Understanding the Role of Epithelial Cells in the Pathogenesis of Systemic Sclerosis

Systemic sclerosis (also called scleroderma, SSc) is a chronic autoimmune fibrotic disorder affecting the skin and internal organs to variable extent and categorized as limited cutaneous subset, when distal areas of skin are involved and diffuse cutaneous subset when more extensive proximal skin involvement is seen. Multiple pathogenic mechanisms have been demonstrated, including production of disease-specific autoantibodies, infiltration of involved tissues by immune cells, as well as environmental factors triggering the onset such as solvents and viruses. Although not strongly familial , susceptibility to SSc is associated with single nucleotide polymorphisms in immunoregulatory genes. In addition, several lines of evidence demonstrate abnormalities within the epithelial cell layer in SSc.
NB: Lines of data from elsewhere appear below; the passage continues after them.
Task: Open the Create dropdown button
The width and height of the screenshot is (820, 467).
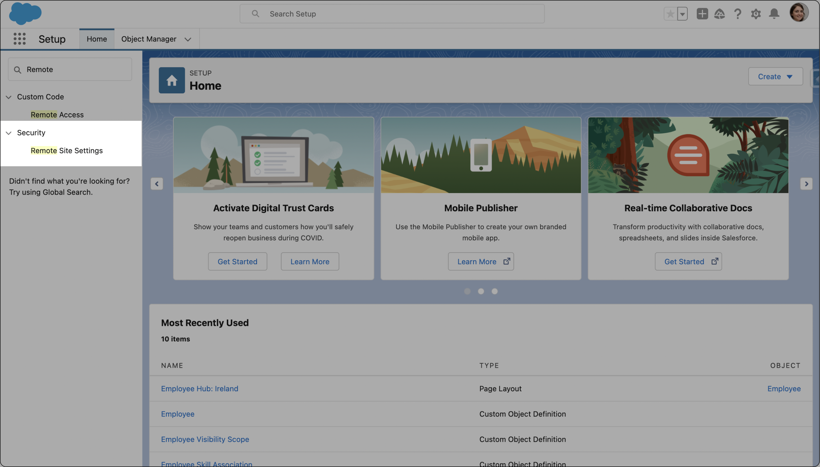Action: pyautogui.click(x=775, y=76)
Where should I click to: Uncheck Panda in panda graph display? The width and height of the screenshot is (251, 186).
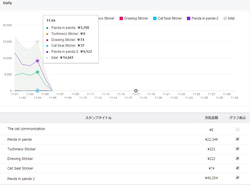coord(238,139)
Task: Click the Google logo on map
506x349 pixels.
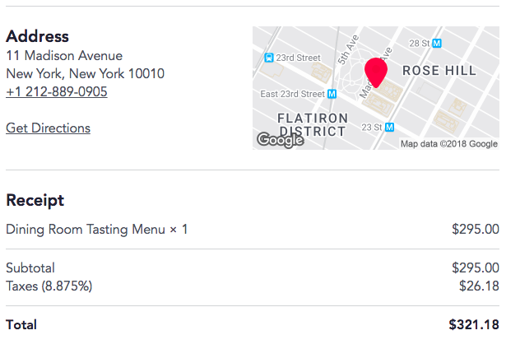Action: pos(281,140)
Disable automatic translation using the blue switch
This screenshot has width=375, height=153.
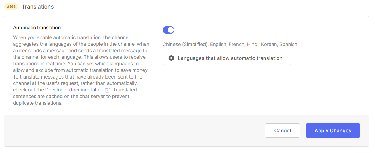point(168,30)
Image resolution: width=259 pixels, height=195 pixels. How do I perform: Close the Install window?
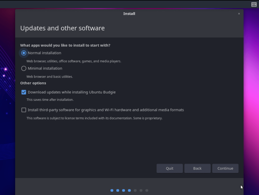pyautogui.click(x=239, y=14)
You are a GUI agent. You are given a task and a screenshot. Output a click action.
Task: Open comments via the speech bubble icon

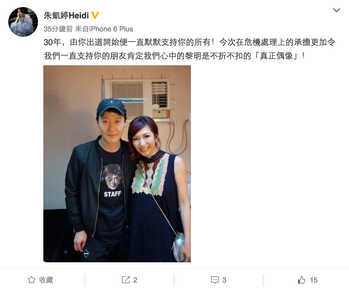click(x=215, y=280)
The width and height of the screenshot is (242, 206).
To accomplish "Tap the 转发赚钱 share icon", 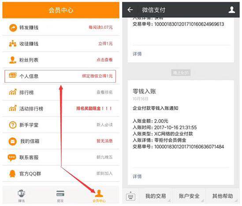I will click(13, 28).
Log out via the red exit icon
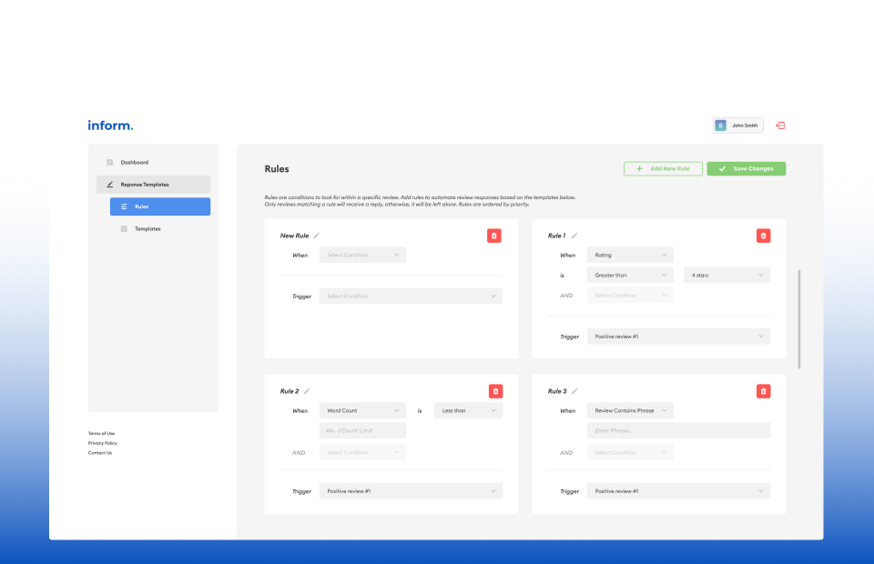The height and width of the screenshot is (564, 874). click(779, 125)
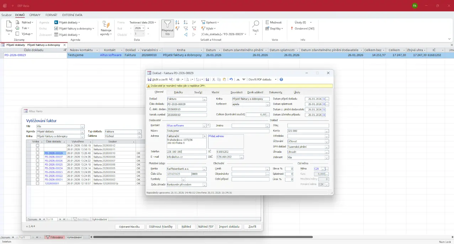Click the print icon in document toolbar

point(178,80)
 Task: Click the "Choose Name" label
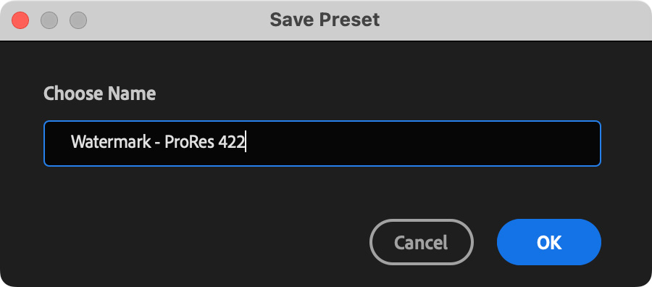pyautogui.click(x=100, y=94)
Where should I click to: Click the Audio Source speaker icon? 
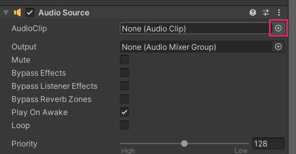pyautogui.click(x=17, y=13)
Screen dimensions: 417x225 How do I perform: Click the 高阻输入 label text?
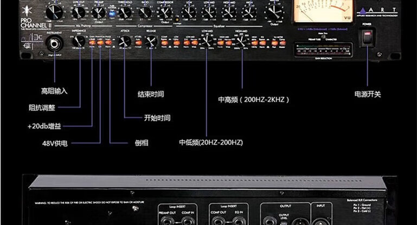[54, 91]
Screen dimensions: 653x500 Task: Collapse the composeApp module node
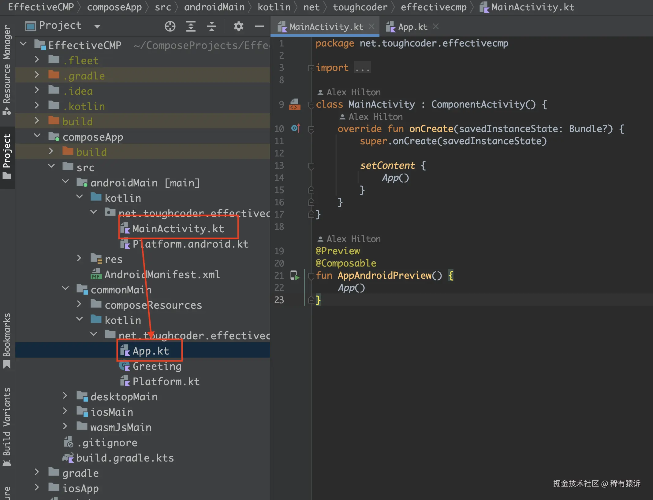click(x=37, y=136)
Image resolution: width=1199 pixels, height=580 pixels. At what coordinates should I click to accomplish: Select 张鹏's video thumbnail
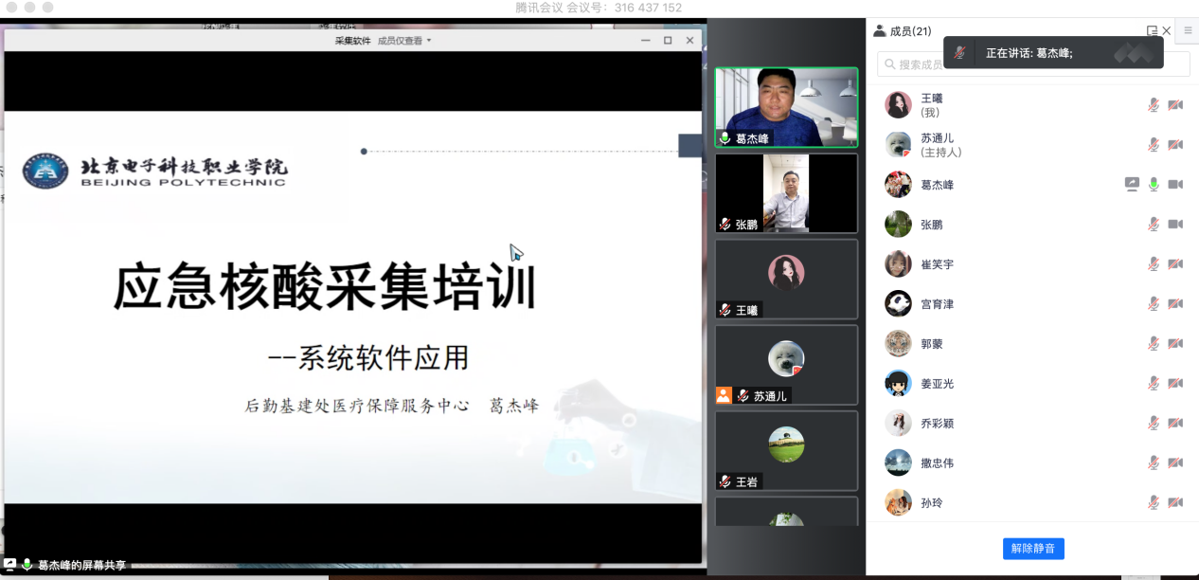(x=786, y=193)
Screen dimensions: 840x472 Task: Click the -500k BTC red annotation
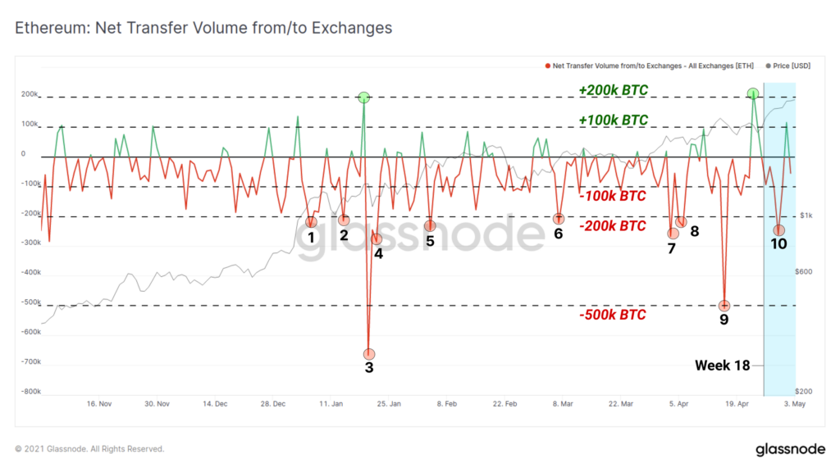(x=612, y=315)
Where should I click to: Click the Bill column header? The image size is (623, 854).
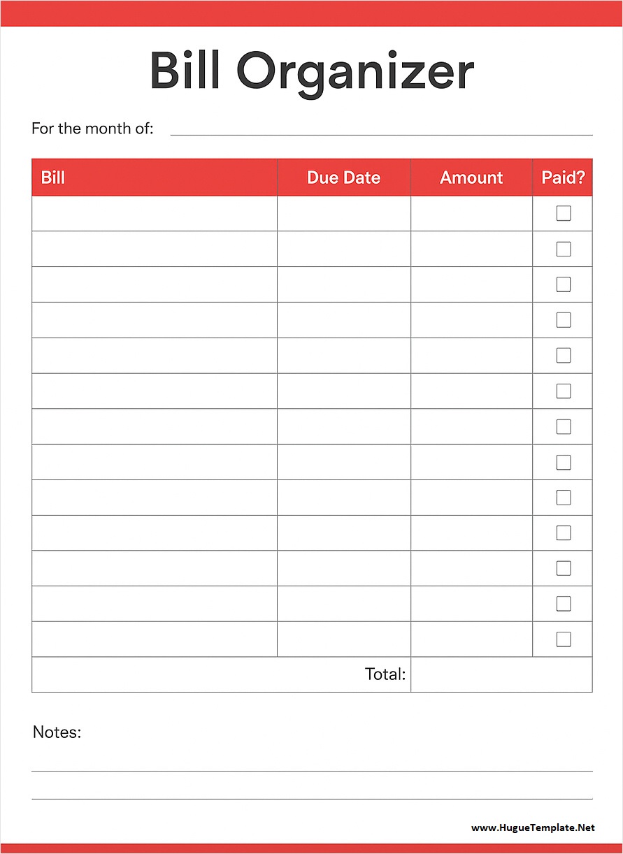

Macroscopically the epidermis is pigmented, thickened and stiff and strongly promotes myofibroblasts in 3D co-culture. Moreover, multiple activating factors and pathways have been implicated in epithelium, including wound healing responses, induction of DAMPS and the release of pro-fibrotic growth factors and cytokines. Similar to SSc, data from studies of cutaneous wound healing indicate a major role for epidermal keratinocytes in promoting underlying fibroblast responses and coordinating resolution of the wound. Since the epithelium is strongly exposed to environmental factors and richly endowed with protective immune cells, we have proposed that disease initiating mechanisms in SSc involve dysregulation of this cell layer. Treatments designed to quiesce this cell layer or to block epithelial-fibroblast cross-talk could be of benefit in this severe and resistant disease.